Merkel sprach in Straßburg über die Außenpolitik
Mit eindringlichen Worten hat Bundeskanzlerin Angela Merkel (CDU) die 27 Mitgliedsstaaten der Europäischen Union vor einem endgültigen Aus für die EU-Verfassung gewarnt. "Ein Scheitern wäre ein historisches Versäumnis!", betonte Merkel am Mittwoch in ihrer Antrittsrede als EU-Ratsvorsitzende vor dem Europaparlament in Straßburg: Mit den heutigen Regeln könne die EU weder erweitert werden, noch sei sie zu notwendigen Entscheidungen fähig. Merkel sprach von "wahrhaft großen und sehr konkreten" politischen, wirtschaftlichen und sozialen Herausforderungen, vor denen wir stünden. Hierzu zählen für Merkel insbesondere die "außen- und sicherheitspolitischen Herausforderungen".
5200 Mainzer wenden sich gegen Steinkohlekraftwerk
Mehr als 5200 Mainzer wenden sich gegen ein in der rheinland-pfälzischen Landeshauptstadt geplantes Steinkohlekraftwerk. Oberbürgermeister Jens Beutel erhielt von Umweltschützern am Mittwoch die Listen mit über 5200 Unterschriften sowie einen "Kohle-Beutel als Zugabe" überreicht. Lokale Umweltgruppen des BUND, der Greenpeace-Gruppe Mainz/Wiesbaden, der Lokalen Agenda 21, des AK Verkehr, NABU sowie der Bürgerinitiative Kohlefreies Mainz (KoMa) hatten Mitte November eine Unterschriftenaktion für einen Einwohnerantrag gegen ein auf der Ingelheimer Aue geplantes Steinkohlekraftwerk initiiert. Im Einwohnerantrag wird der Mainzer Stadtrat aufgefordert, "sich gegen die klimaschädliche Nutzung von Kohle und für die Nutzung erneuerbarer Energie und Energieeffizienz auszusprechen". Der Kraftwerksbetreiber begründet das neue Kohlekraftwerk mit steigenden Erdgaspreisen. Erneuerbare Energien werden "additionell gesehen".
Der frühere VW-Personalvorstand Peter Hartz kann mit Bewährung rechnen
Im ersten Prozess zur so genannten VW-Affäre um Schmiergeldzahlungen und "Lustreisen" für Betriebsräte hat der ehemalige Personalvorstand Peter Hartz ein umfassendes Geständnis abgelegt.

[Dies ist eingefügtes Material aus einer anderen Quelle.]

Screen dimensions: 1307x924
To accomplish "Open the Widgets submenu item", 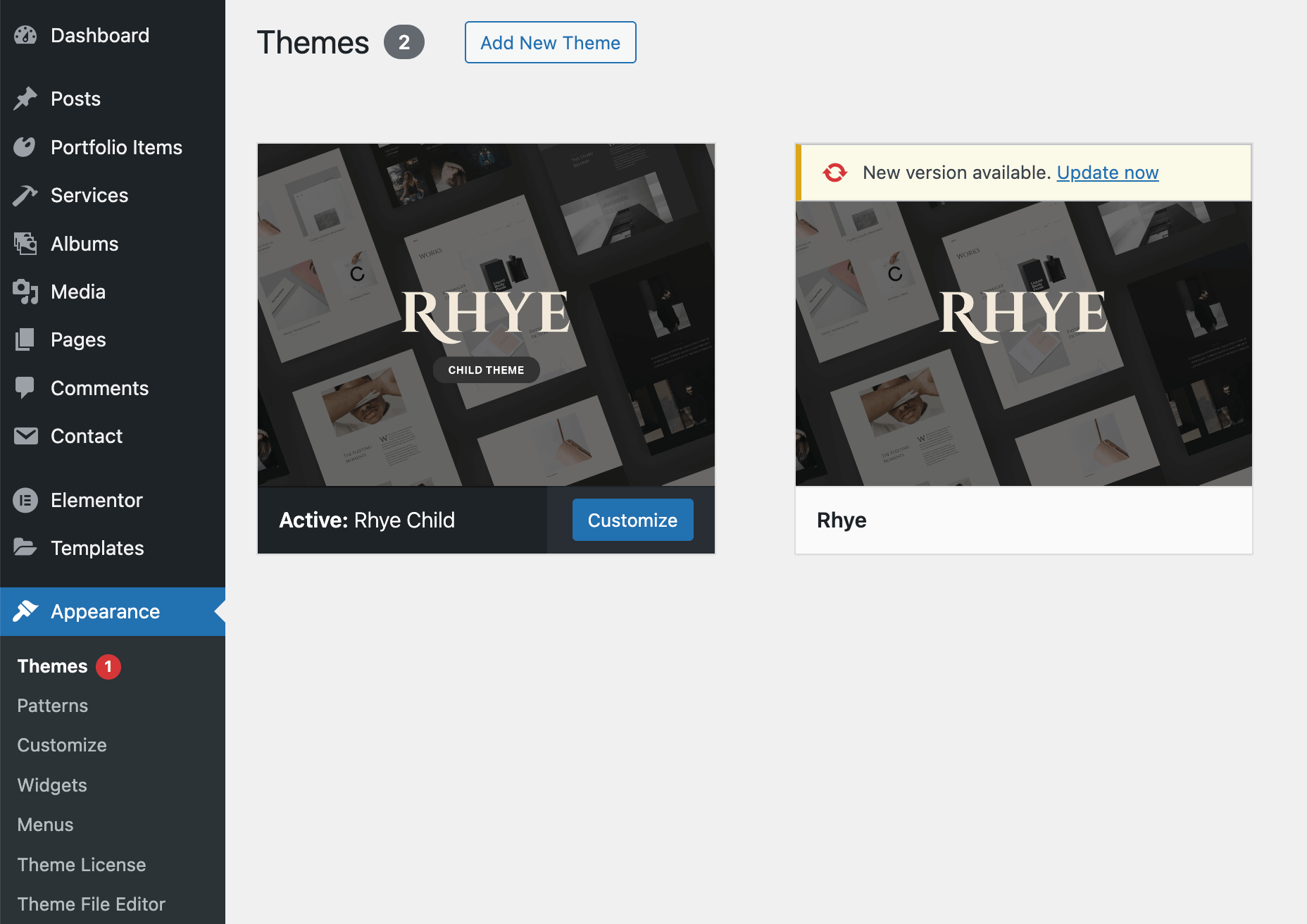I will point(52,785).
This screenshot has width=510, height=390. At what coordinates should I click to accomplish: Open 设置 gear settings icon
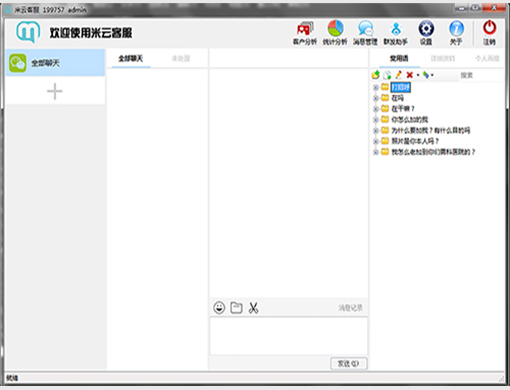[426, 33]
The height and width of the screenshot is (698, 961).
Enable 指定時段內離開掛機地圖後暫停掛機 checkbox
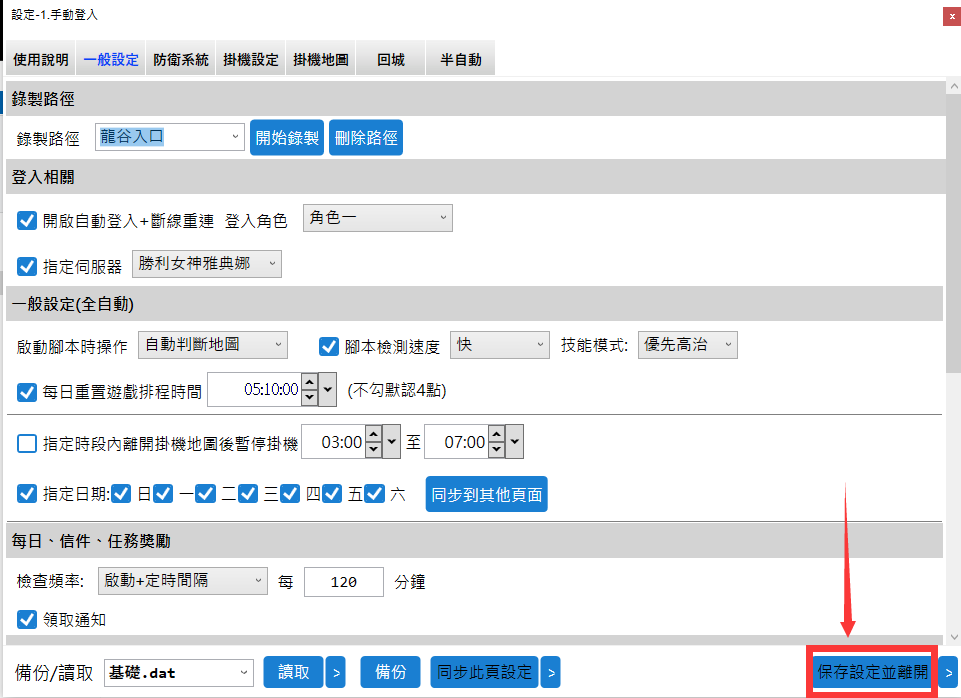click(27, 443)
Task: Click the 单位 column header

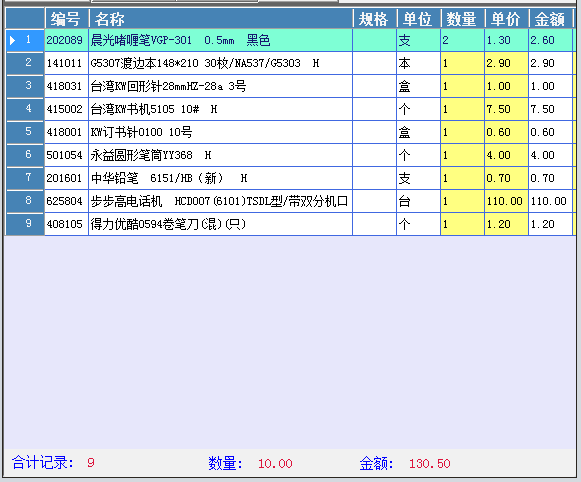Action: 419,19
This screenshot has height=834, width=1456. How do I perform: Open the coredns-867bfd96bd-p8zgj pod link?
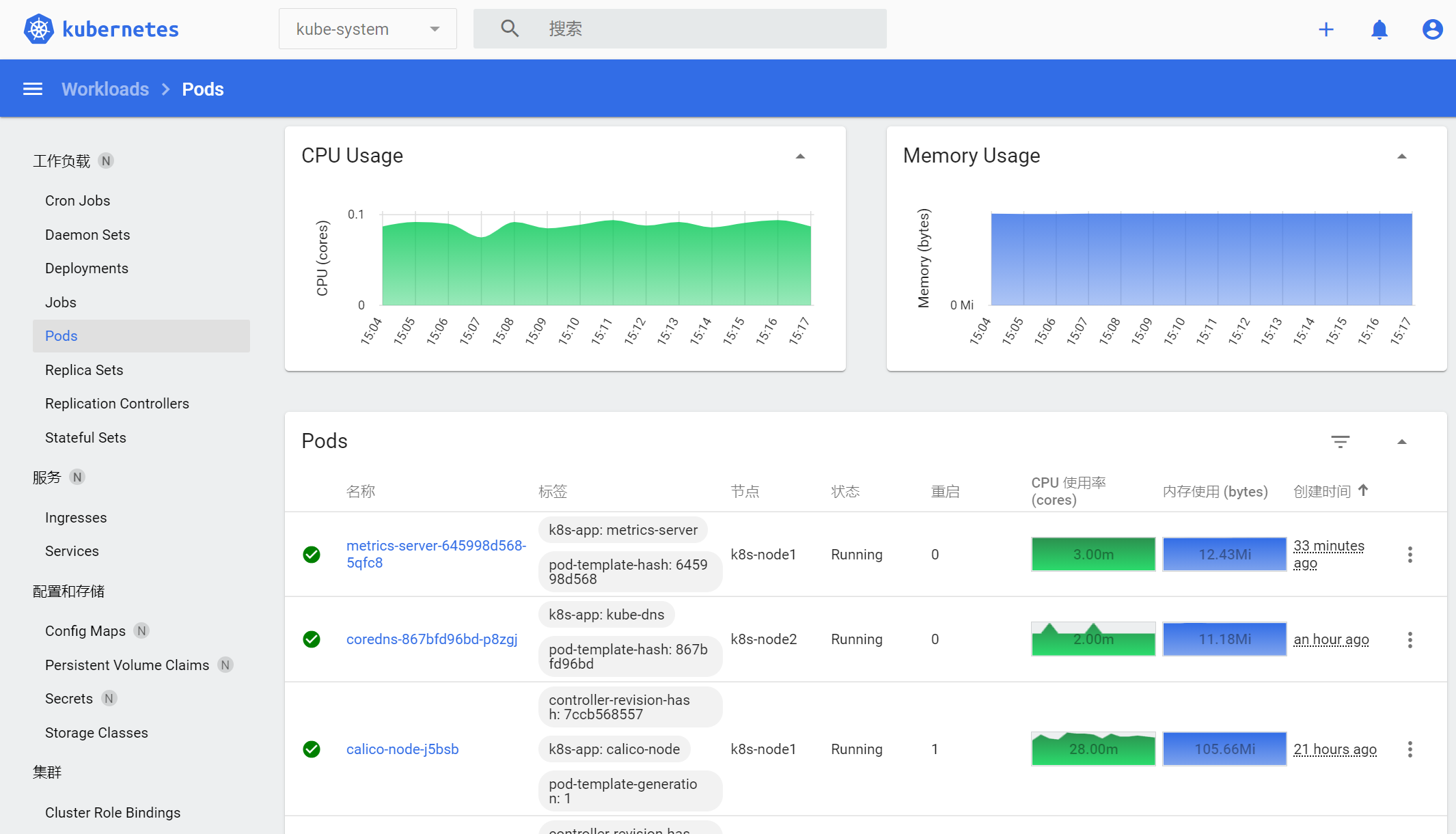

Nun kann der Erfinder der nach ihm benannten Sozialgesetze im Gegenzug mit einer Bewährungsstrafe rechnen. Hartz' Anwalt verlas am Mittwoch vor dem Landgericht Braunschweig eine Erklärung, mit der sein Mandant ausdrücklich die strafrechtliche Verantwortung für rund 2,6 Millionen Euro übernahm, mit denen er den Ex-Betriebsratschef Klaus Volkert und weitere Mitglieder der Arbeitnehmervertretung des grössten euröpäischen Automobil-Konzerns erkauft hatte. Verteidigung und Anklage hatten sich zuvor verständigt, dass die Strafe im Falle eines glaubhaften Geständnisses höchstens zwei Jahre betragen und zur Bewährung ausgesetzt werden soll. Erwartet wird auch eine Geldstrafe.